**WRITTEN INSTRUCTION:**
Copy the material from its start up to and including the line with "pyautogui.click(x=250, y=187)", changing "comment" to "post" and leaving everything else the same.

**STORED ROWS:**
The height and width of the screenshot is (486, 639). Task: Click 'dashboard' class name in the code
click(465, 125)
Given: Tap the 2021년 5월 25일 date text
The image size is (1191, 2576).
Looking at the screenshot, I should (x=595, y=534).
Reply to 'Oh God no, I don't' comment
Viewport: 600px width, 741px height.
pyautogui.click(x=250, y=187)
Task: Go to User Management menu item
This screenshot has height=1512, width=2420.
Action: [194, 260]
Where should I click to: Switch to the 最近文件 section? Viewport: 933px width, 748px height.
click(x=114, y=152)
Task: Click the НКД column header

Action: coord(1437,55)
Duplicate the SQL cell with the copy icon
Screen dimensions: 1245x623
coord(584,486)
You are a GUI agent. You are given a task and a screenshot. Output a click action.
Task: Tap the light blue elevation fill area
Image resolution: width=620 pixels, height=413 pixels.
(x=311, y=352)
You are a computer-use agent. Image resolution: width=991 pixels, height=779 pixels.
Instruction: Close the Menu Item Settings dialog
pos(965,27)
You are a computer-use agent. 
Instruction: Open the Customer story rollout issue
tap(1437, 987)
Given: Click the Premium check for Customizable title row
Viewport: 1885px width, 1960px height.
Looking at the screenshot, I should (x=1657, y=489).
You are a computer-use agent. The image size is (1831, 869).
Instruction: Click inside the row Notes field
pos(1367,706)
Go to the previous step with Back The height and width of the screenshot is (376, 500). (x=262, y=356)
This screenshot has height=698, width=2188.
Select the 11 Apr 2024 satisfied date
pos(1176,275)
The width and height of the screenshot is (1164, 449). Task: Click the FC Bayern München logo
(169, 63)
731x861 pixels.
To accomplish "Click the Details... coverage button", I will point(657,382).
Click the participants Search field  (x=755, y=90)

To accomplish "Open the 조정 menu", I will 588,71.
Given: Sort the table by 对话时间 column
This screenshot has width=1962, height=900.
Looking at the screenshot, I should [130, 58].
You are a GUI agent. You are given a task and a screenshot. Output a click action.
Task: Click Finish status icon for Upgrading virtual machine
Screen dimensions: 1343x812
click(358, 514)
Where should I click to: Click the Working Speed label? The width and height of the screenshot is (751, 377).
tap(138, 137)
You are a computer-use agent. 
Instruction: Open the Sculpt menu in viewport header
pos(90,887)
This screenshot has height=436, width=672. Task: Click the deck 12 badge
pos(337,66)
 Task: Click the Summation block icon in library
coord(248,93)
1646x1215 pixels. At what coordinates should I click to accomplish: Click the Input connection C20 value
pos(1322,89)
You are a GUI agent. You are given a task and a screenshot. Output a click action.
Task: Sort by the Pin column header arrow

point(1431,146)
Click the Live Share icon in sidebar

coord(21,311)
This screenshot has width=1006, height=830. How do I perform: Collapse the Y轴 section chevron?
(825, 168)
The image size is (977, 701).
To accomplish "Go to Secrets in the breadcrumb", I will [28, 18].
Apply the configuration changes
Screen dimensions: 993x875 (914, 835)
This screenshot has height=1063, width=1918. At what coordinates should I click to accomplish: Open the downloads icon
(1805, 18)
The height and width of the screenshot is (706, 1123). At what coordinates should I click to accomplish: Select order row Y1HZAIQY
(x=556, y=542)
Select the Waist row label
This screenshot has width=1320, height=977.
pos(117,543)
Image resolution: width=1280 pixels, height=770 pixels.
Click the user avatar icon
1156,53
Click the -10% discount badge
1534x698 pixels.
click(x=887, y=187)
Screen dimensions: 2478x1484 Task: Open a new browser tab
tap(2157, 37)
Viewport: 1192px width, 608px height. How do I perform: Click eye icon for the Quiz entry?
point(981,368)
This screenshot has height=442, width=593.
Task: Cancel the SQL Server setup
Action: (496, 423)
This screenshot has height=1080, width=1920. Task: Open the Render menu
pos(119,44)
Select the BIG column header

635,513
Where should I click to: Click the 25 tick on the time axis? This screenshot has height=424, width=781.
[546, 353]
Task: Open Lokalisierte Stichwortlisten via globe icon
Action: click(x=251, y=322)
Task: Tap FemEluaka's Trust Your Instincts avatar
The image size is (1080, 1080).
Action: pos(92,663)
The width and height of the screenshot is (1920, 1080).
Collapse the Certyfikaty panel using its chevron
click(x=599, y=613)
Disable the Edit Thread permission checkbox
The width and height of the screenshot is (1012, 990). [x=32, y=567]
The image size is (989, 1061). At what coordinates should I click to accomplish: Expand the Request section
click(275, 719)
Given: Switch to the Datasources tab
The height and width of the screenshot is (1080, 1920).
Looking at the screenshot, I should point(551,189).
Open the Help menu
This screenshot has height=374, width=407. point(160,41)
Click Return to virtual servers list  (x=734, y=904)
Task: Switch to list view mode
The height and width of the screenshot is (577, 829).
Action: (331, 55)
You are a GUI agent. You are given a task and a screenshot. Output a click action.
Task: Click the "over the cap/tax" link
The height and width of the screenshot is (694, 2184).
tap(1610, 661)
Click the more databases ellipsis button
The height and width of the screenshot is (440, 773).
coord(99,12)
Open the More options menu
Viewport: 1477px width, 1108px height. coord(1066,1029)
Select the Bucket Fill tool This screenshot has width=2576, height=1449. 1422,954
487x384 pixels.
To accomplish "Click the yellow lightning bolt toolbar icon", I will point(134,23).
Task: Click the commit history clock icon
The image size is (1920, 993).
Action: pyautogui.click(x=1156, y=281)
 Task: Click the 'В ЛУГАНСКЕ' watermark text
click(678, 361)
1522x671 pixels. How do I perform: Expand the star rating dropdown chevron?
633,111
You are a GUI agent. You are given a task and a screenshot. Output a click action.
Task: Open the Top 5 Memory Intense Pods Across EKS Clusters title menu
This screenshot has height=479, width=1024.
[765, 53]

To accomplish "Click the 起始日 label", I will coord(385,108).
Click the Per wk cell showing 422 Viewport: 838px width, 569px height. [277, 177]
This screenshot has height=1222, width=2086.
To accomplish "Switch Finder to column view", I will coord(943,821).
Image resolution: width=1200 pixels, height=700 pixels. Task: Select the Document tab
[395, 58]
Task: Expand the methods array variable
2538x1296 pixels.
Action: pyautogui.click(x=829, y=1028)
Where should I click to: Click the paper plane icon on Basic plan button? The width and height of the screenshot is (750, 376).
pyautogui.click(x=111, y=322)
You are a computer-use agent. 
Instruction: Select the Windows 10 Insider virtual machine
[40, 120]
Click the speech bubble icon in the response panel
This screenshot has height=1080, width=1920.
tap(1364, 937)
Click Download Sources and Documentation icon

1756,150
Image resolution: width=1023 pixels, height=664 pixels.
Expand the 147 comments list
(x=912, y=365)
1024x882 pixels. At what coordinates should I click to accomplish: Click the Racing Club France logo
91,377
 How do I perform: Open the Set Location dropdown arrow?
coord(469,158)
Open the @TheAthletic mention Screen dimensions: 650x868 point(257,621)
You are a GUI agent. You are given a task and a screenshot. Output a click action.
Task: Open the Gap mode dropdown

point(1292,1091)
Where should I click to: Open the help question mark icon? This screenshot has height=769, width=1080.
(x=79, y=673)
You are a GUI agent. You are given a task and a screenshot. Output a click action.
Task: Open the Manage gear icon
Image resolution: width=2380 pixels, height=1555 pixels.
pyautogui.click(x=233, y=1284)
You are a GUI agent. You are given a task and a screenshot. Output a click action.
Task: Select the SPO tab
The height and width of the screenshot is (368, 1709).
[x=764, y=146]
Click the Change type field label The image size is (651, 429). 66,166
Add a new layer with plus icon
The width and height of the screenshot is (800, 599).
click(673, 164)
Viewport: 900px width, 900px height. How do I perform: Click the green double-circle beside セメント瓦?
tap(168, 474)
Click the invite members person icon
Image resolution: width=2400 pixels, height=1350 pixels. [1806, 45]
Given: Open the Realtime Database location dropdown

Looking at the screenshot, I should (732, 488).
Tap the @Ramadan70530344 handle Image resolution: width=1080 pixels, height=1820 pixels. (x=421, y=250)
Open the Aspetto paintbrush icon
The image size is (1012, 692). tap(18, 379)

**SOLUTION TO THE PROBLEM:**
The height and width of the screenshot is (486, 639). Task: Click 'dashboard' class name in the code
click(465, 125)
Given: Tap the 2021년 5월 25일 date text
The image size is (1191, 2576).
Looking at the screenshot, I should (x=595, y=534).
Reply to 'Oh God no, I don't' post
Viewport: 600px width, 741px height.
pyautogui.click(x=250, y=187)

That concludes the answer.